[Top][All Lists]
[Date Prev][Date Next][Thread Prev][Thread Next][Date Index][Thread Index]
glibc's snprintf bug causes printf(1) failure with MALLOC_PERTURB_ != 0
|
From: |
Jim Meyering |
|
Subject: |
glibc's snprintf bug causes printf(1) failure with MALLOC_PERTURB_ != 0 |
|
Date: |
Tue, 11 Nov 2008 19:35:18 +0100 |
Using printf from GNU coreutils newer than 6.9, I get this
on rawhide (glibc-2.8.90-16) which looks wrong, but isn't serious:
(it shouldn't allocate a 30MB buffer just to fill it with '0's and
print it)
$ (ulimit -v 20000; env MALLOC_PERTURB_=1 printf '%.30000000f' 0)
printf: write error
But, on Debian unstable (libc6 2.7-16) there's a bigger problem:
$ (ulimit -v 20000; env MALLOC_PERTURB_=1 printf '%.30000000f' 0)
zsh: segmentation fault
$ dmesg|tail -1
[75236.189009] printf[26494]: segfault at 0 ip 7f9e90598520 sp \
7fff98a87c28 error 6 in libc-2.7.so[7f9e9051c000+14a000]
The latter failure is due to a glibc snprintf bug discussed in:
http://bugs.debian.org/481543
http://bugzilla.redhat.com/470831 (RHEL5)
If you're into development and can deal with occasional
tool/infrastructure misbehavior, I strongly recommend that you
set the MALLOC_PERTURB_ envvar -- if you do, use a value in 1..255.
I use the following:
# http://udrepper.livejournal.com/11429.html
export MALLOC_PERTURB_=$(($RANDOM % 255 + 1))
It would be good for gnulib to detect the bug and to use
the replacement snprintf on losing systems.

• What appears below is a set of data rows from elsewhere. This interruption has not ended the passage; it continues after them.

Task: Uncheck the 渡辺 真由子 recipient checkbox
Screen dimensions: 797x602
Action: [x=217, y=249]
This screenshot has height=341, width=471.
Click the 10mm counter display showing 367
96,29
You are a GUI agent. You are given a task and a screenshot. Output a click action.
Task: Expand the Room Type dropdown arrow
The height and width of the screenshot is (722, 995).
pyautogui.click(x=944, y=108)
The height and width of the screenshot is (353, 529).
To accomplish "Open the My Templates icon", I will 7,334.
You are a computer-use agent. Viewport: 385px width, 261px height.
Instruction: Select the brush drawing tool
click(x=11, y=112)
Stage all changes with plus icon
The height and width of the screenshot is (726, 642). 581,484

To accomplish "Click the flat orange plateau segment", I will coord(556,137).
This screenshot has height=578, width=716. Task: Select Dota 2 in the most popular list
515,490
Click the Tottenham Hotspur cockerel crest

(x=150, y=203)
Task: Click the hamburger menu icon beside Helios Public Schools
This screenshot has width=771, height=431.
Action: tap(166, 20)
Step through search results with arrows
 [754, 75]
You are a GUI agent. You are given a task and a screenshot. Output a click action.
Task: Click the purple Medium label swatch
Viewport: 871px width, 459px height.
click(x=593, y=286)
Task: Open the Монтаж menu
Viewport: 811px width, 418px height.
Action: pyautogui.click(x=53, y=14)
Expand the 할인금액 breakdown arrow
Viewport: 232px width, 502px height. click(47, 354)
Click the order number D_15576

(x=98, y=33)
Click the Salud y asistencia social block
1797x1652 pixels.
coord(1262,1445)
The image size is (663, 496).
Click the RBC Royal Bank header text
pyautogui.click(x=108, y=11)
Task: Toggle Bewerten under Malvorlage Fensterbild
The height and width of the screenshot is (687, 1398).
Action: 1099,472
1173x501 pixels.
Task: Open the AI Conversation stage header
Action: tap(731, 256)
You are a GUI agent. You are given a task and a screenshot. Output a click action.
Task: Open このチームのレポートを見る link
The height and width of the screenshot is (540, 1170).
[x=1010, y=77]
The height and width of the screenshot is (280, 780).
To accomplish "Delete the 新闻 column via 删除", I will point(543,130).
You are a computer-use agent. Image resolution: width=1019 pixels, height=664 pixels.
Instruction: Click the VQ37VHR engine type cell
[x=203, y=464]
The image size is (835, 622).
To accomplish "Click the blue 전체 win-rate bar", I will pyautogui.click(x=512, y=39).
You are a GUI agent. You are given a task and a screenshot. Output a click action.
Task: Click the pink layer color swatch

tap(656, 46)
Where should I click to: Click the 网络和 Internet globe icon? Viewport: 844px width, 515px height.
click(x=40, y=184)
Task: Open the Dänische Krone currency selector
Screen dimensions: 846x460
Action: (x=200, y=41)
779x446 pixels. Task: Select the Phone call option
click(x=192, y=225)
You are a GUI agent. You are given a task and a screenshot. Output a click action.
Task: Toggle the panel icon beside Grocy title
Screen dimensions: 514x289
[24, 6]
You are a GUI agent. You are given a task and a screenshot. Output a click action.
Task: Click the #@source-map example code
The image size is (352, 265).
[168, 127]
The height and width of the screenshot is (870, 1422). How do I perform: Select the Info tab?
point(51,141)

=========================================================
For reference, here's a C-only reproducer based on what
I wrote in the bug reports:
cat <<EOF > k.c
#include <stdio.h>
#include <stdlib.h>
int
main(int argc, char **argv)
{
char buf[200];
char *fmt = argv[1];
if (argc < 2)
abort ();
int n = snprintf (buf, sizeof buf, fmt, 1);
return 0*n;
}
EOF
I chose to eliminate the shared-libraries:
gcc -static -W -Wall k.c
Then run it like this:
env -i -- zsh -f -c \
'ulimit -v 5000; MALLOC_PERTURB_=9 ./a.out %$[5*2**20]d' || dmesg|tail -1
This example also demonstrates a problem with glibc
(whether it's a standards violation or merely a QoI issue is debatable)
IMHO, such a use of snprintf should not fail with ENOMEM, given
any but the most pathological floating point input arguments.
And with a format directives like s d i u o, etc., it should *never* fail.
Of course, if you want to use "%$[5*2**20]s" on the command
line, you'll have to change the `1' argument above to a string, e.g., `"1"'.
FYI, the libc in freebsd 6.1 and newer has no problem with the above
snprintf usage. And coreutils' printf command prints the 30 million 0's
without allocating an inordinate amount of storage.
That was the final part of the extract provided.